14 Responses to “Twitter Needs to Become More Open or Die”

  1. inboulder

    I think too many journalists forget, or don’t understand, that ‘twitter’ as a technology can be replicated in an afternoon, the ONLY thing that even remotely justifies the ludicrous 100mill investment is it’s network effect.


    Suggesting twitter take steps to decentralize is completely ridiculous.

  2. You completely misinterpreted Alex’s article. He didn’t leave because they wouldn’t listen to him. You just wrote this to get a bunch of hits. Such crappy, irresponsible work. As well, who knows. Maybe there will be a distributed network that emerges in China and the middle east as a way to promote free speech which then makes its way back here. Really disappointed in your article.

  3. Someone needs to start a little “Open or Die” website for this particular religious sect.

    Meanwhile, let’s see, AAPL’s walled garden is closing, today, around 276+. They surely can afford a helluva funeral.

    Followed by a boatload of very successful firms. Trolling down the River Styx.

  4. It is certainly a tough spot to be in, to have grown such a massive audience and opened up to so many developers, and now to be suddenly (probably forcefully) interested in generating revenue. Nevertheless, Twitter does need to partner or diversify, or become one of many clients who can accomplish simple social media objectives.

  5. “In a way, this is a future that Twitter itself created by opening up its API in the first place, and creating a vibrant ecosystem of clients and services.”

    Another “open” site, another API. How many API’s can web developers cope with? Maybe we should get some abstraction on top of that and create a “generic API” that will reduce the number of individual “concepts” developers must grasp.

    Model-driven development coupled with code generation can help in that. Domain-specific approaches are suitable (like ABSE, see to build that abstraction layer and make the translation betteen a concept and implementation code.

  6. Great post!

    Too bad the stake holders in all the big services physically cringed at the very word “decentralization” ( more so than even “open source” ) – they’ll regret it in the long run, I promise.

    If they could just stop with the ultra short sightedness of fiscal quarters and commit to long term profitability, they’d see there’s an order of a magnitude more money in decentralizing.

    Open beats closed, every time, without exception.

    Disclosure: I am a financial backer of Diaspora.

    • I disagree, Open does not always beats closed source. For the user it may be more versatile but for the company, it’s not a total win. Look at Linux, it has been open since it was formed. We have seen a lot of creativity and crapware I believe from it. In terms of business its not making a whole lot.

      On the other hand it is a different beast. It will be interesting with Diaspora a open competing platform against Facebook will be popular. If it becomes successful I believe an open Twitter would work. Otherwise it is a dream lost.

      • Sir, look back upon history.

        Time was, all the rail road companies had their own proprietary rail track gauge. One company’s train could not run on another’s.
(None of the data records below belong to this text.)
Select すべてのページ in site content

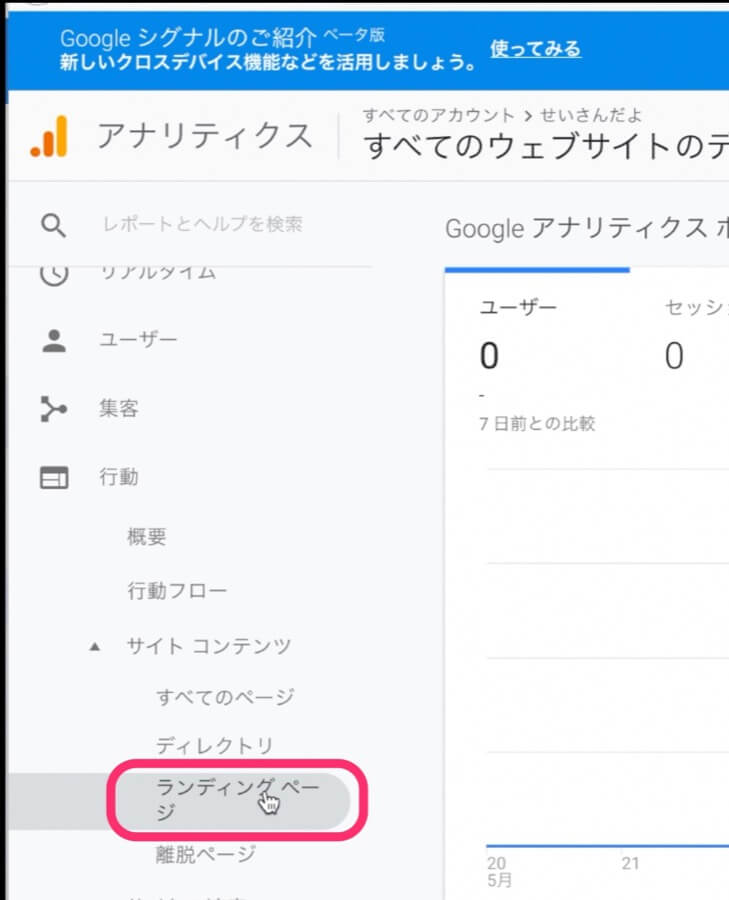pyautogui.click(x=225, y=697)
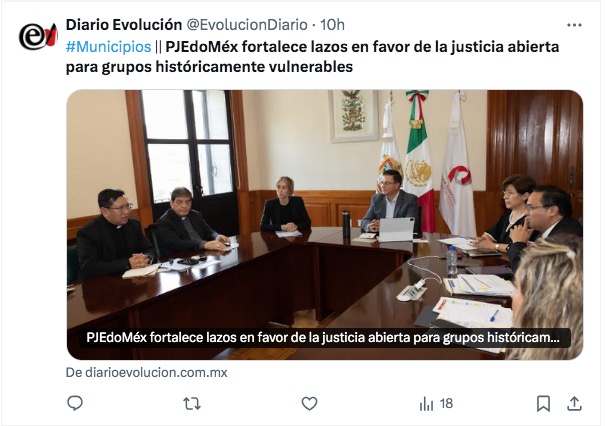Image resolution: width=605 pixels, height=426 pixels.
Task: Click the Diario Evolución display name
Action: pos(124,25)
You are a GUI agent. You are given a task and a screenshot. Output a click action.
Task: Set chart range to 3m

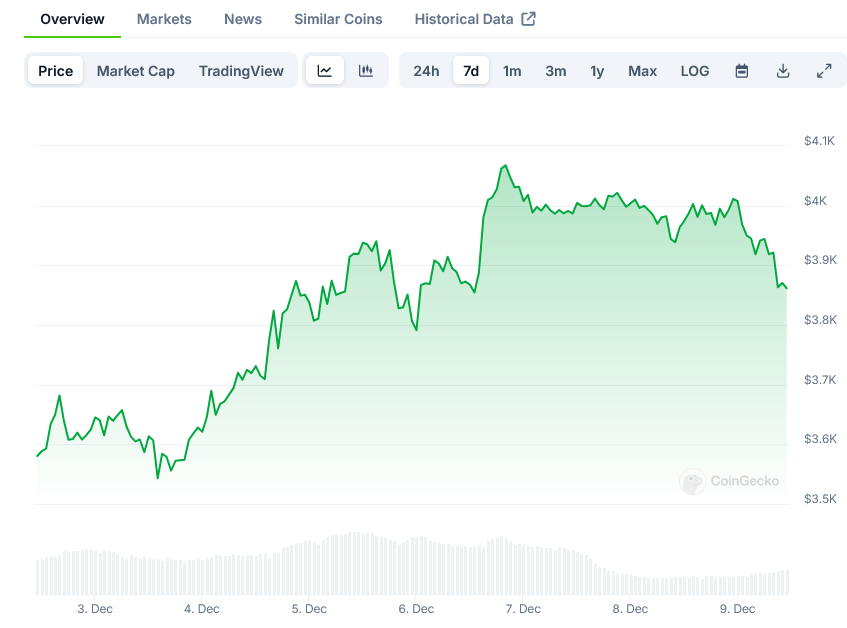(556, 71)
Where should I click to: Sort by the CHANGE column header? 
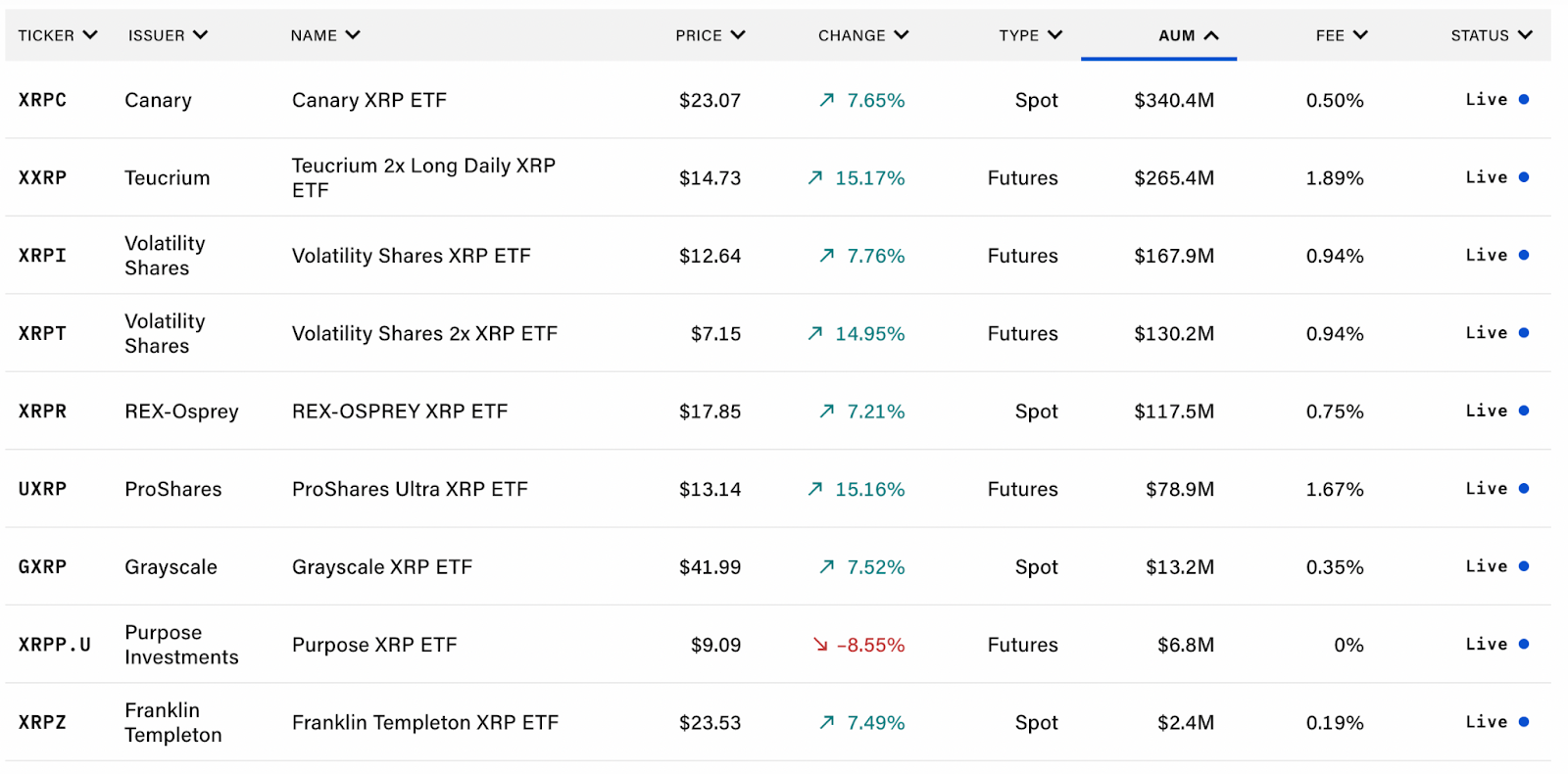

Some made a little profit, some didn’t.

        Then all the railroad’s decided to “decentralize” and use a standard rail gauge. Almost overnight commerce exponentially increased 1,000 fold. Good, services and passengers ( or “users”, if you will ) going all over the country. High volume sales, high volume profits.

        open > closed. *ALWAYS*


      • At the end of the day, it will be users that decide-not techno decisions about whether something is open or not.

        I bet that outside the open/closed debates that the IT world has, most users probably don’t care-they just want to communicate with their friends and share photos & videos and facebook makes that simple. They, the end user, doesn’t have to set anything up, the just log on and someone else worries about it.

  7. securityman

    It’s as if you didn’t even read the article.